Bread

It seems everyone's having a go at making bread these days (or at least stripping the supermarket shelves of bread making ingredients), and lately I have been too.  Actually I've been a bit of a baker on and off for quite a while.  In my going-to-work era, I used to take sandwiches for lunch, and often I used to make my own bread for them.  Admittedly I used a bread making machine most of the time, which pretty much reduces the craft element down to deciding what sort of flour to buy, but I still got a slightly smug feeling of wholemeal righteousness out of it.

Eventually the breadmaker mysteriously stopped getting its part of the process right, and took to delivering the classic sunken brick loaf every time, despite all-new ingredients, microscopic measurement accuracy and kindly waves of well-intentioned bafflement.  Looking back from this distance it seems pretty obvious that it wasn't warming itself properly during the proving stage, but at the time I was just baffled, and the lovely Jackie (who generally has to absorb such bafflements) forced me to throw the thing into the small electrical skip, along with all those other sad, every-so-slightly-broken things, for the sake of a peaceful life.  We are still together, and happier than ever, so it obviously worked; but really - is such strong medicine ever really justified?

Possibly with the guilt of this episode weighing on her (but much more probably not at all), she nevertheless made up for it a few years ago by giving me a splendid book with the jarringly straightforward title "HOW TO MAKE BREAD".  It was written by South African man who looks as if he should be a Norwegian jazz bassist or something, and it has lots of lovely pictures and nice clear instructions and is altogether wonderful.  It includes instructions on how to make Armenian flatbread the way they do at the Savoy (he used to work there) and baguettes made with a poolish, and all sorts of other wonders.  The poolish method, as I'm sure you already know, is the traditional way to make baguettes, "whereby a wet sponge is left to ferment overnight before adding the rest of the ingredients".  So if you are scared off by recipes in which item 2 starts with "The next day, in a (smaller) mixing bowl...", or even by the very idea of deliberately leaving a wet sponge to ferment in your kitchen overnight, you might want to look elsewhere.

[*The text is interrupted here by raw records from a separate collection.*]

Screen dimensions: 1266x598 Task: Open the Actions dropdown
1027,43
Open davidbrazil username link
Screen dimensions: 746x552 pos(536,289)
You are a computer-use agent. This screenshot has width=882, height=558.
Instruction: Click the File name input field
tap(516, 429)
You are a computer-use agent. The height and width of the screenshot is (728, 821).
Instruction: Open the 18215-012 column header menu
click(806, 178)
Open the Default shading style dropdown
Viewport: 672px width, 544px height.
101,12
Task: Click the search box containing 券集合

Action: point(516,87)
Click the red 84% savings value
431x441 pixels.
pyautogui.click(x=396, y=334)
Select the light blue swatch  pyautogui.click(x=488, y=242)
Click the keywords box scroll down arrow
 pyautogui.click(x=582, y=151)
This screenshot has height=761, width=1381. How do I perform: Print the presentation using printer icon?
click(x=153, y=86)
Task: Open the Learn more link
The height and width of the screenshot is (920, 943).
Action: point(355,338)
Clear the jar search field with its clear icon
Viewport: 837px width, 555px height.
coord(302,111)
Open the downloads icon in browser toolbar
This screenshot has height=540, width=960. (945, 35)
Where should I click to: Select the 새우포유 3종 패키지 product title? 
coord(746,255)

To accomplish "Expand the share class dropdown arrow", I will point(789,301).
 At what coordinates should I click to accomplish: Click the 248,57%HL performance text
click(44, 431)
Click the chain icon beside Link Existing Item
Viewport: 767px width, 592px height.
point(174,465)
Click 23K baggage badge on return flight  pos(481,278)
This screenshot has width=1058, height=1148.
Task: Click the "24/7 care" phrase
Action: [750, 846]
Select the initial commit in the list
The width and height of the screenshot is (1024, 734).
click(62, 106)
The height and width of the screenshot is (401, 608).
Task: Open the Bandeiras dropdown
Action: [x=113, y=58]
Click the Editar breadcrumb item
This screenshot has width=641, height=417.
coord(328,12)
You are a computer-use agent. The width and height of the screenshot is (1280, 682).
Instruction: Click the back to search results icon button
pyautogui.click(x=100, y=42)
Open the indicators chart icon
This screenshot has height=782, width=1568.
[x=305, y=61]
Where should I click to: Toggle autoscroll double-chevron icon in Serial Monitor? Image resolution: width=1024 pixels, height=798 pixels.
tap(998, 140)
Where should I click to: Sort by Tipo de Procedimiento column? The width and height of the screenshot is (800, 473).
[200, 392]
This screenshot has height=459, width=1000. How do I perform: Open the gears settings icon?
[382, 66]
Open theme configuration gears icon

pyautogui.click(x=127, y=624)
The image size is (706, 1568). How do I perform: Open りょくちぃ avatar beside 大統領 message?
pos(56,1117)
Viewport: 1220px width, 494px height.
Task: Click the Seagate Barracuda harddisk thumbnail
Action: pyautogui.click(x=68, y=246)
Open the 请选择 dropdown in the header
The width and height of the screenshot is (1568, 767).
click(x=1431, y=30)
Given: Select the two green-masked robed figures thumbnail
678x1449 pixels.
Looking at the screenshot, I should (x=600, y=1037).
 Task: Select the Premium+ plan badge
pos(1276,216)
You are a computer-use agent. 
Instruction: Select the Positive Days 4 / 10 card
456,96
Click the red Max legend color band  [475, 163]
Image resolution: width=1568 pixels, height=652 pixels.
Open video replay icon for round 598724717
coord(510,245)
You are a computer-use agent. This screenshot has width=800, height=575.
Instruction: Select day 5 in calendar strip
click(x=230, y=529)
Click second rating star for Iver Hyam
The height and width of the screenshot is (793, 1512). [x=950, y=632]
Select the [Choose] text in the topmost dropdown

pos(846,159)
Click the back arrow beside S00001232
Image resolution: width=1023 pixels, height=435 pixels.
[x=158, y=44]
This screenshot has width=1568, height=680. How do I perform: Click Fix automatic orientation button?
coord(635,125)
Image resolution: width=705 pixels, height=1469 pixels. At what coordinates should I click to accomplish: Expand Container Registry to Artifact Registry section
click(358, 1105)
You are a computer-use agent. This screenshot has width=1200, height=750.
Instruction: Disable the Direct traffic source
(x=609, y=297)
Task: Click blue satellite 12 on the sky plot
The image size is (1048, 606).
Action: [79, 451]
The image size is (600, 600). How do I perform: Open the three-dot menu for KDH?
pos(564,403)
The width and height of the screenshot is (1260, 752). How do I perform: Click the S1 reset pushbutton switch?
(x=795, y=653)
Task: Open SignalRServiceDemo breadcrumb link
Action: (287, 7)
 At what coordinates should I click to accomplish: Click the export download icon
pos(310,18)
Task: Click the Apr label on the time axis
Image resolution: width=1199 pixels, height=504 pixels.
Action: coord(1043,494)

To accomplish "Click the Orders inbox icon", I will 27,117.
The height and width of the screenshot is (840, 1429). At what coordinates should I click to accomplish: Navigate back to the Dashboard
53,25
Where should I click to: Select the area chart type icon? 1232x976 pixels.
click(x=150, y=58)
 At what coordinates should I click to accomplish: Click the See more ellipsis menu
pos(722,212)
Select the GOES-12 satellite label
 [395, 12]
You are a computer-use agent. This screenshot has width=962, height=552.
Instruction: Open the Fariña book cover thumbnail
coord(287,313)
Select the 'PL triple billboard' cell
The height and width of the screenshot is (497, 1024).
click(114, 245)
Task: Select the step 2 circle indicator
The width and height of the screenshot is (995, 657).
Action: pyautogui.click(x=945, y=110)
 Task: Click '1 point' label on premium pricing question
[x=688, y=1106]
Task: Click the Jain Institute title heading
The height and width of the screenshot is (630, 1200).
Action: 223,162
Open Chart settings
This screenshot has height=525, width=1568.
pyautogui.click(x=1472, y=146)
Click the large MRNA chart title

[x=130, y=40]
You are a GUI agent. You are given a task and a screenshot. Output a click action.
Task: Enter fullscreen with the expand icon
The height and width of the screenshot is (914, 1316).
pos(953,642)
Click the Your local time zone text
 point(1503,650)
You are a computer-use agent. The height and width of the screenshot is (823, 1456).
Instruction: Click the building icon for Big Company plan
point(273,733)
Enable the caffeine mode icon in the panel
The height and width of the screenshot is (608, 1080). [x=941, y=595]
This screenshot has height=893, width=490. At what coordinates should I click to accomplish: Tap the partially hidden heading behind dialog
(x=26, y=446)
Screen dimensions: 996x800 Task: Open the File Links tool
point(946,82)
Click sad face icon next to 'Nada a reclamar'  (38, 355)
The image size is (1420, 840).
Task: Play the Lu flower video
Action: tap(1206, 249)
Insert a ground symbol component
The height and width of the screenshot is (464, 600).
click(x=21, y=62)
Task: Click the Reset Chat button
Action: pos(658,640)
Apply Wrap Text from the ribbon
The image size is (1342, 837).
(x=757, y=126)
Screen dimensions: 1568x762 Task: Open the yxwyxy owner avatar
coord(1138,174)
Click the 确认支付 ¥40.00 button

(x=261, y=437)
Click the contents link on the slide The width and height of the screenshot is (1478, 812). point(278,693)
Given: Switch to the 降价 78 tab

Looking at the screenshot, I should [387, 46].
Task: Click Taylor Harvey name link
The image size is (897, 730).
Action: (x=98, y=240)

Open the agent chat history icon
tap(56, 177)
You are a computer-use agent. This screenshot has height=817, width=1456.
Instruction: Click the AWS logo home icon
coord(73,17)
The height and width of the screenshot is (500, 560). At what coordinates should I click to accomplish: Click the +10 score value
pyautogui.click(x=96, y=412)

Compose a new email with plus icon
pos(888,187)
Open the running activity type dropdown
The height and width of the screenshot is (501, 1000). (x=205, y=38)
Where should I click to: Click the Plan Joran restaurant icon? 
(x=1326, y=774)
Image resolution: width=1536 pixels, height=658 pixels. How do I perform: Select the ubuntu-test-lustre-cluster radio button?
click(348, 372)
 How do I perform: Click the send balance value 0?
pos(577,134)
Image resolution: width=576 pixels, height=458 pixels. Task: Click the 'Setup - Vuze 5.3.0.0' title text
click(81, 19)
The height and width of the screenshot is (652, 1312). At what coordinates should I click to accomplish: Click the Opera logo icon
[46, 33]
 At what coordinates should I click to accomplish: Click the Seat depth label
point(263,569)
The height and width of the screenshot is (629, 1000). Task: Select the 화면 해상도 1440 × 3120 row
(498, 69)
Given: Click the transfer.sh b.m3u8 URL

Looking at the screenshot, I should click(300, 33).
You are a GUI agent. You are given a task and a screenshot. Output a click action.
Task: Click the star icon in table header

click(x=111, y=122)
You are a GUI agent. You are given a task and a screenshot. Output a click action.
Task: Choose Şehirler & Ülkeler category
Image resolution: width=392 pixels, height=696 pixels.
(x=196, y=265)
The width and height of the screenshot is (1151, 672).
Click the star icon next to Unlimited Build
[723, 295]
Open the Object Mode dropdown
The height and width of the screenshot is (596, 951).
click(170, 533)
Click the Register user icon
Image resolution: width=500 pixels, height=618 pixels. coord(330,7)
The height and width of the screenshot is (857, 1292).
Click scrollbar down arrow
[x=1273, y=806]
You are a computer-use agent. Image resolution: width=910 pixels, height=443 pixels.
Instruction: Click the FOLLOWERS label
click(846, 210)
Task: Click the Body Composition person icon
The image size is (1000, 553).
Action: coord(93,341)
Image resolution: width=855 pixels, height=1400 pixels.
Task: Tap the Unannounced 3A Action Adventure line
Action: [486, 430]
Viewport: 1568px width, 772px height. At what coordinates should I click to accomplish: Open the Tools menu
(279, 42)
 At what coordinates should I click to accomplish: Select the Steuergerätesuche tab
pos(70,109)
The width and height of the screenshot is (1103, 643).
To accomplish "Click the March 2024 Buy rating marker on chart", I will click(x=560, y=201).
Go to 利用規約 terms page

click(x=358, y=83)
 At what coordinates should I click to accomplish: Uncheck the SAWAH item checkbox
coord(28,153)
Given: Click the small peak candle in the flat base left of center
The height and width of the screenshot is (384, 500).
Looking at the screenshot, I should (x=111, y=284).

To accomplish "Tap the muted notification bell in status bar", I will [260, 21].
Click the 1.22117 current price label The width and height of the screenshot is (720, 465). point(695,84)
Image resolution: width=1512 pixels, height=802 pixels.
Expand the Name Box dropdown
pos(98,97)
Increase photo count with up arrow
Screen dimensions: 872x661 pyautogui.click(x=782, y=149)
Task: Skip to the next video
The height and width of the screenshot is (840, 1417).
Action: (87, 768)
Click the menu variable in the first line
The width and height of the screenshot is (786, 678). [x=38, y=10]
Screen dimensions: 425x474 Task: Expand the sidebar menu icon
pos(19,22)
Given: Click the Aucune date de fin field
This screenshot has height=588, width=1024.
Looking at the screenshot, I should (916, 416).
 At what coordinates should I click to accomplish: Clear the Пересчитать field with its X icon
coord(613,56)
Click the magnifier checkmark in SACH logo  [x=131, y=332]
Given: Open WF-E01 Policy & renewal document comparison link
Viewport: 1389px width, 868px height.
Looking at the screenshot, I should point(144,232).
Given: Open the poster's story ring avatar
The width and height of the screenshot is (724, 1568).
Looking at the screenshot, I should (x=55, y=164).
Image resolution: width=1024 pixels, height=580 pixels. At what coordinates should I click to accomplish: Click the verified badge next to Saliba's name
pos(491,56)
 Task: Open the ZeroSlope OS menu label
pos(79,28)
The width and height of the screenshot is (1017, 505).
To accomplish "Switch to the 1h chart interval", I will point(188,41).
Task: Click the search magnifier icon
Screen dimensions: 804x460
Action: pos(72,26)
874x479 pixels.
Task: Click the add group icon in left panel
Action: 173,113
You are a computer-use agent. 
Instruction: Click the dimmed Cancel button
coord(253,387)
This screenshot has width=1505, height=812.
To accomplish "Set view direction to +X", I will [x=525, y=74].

Anyway, I made some rather good ciabatta using this book a while ago, and so I thought I'd have a go at something else - by making it up as I went along instead.  Before we had the breadmaker I used to have quite a lot of success with a "minimal proving" method, where most of the proving (or proofing, if you are a Norwegian jazz bassist) happens in the tin, so I thought I'd adapt the ciabatta recipe, and use some wholemeal flour, and change the proportions completely, and make it in a (larger) stainless mixing bowl, but using his bowl-on-bowl covering technique, along with my really-quite-warm top oven proving (proofing) system, and let it rise and then just throw it in the oven in the mixing bowl.  This was the result:





What you maybe can't see here is that I had to chisel it out of the tin with a machete, and the resulting mess is - well - quite tough, really.  Fortunately, anything that's remotely like bread can always be recovered by toasting it, adding avocado and sprinkling it with black pepper, thus:



Very good, though I say so myself.  Alas, nobody has had the nerve to go into the scullery yet, where the mixing bowl has lain a-soaking since last night's chiselling.  Presumably, since it's stainless steel, I will be able to recondition it with the angle grinder if necessary.

So what's the moral of this strange tale?  Perhaps it's that the advice of a world-class artisanal bread maker does have some value after all, and it really is worth spending the whole day getting up every ten minutes to fold your dough exactly twice, orthogonally, before eventually laying it ceremonially into the folds of your dampened-linen proofing cloth in your parchment-lined proofing dish to gestate, while you are splitting teak logs into perfect 1/4in kindling sticks to fire the ancient stone baking oven in the fairy cave at the bottom of the magic grotto.  While fermenting a couple of sponges in the scullery.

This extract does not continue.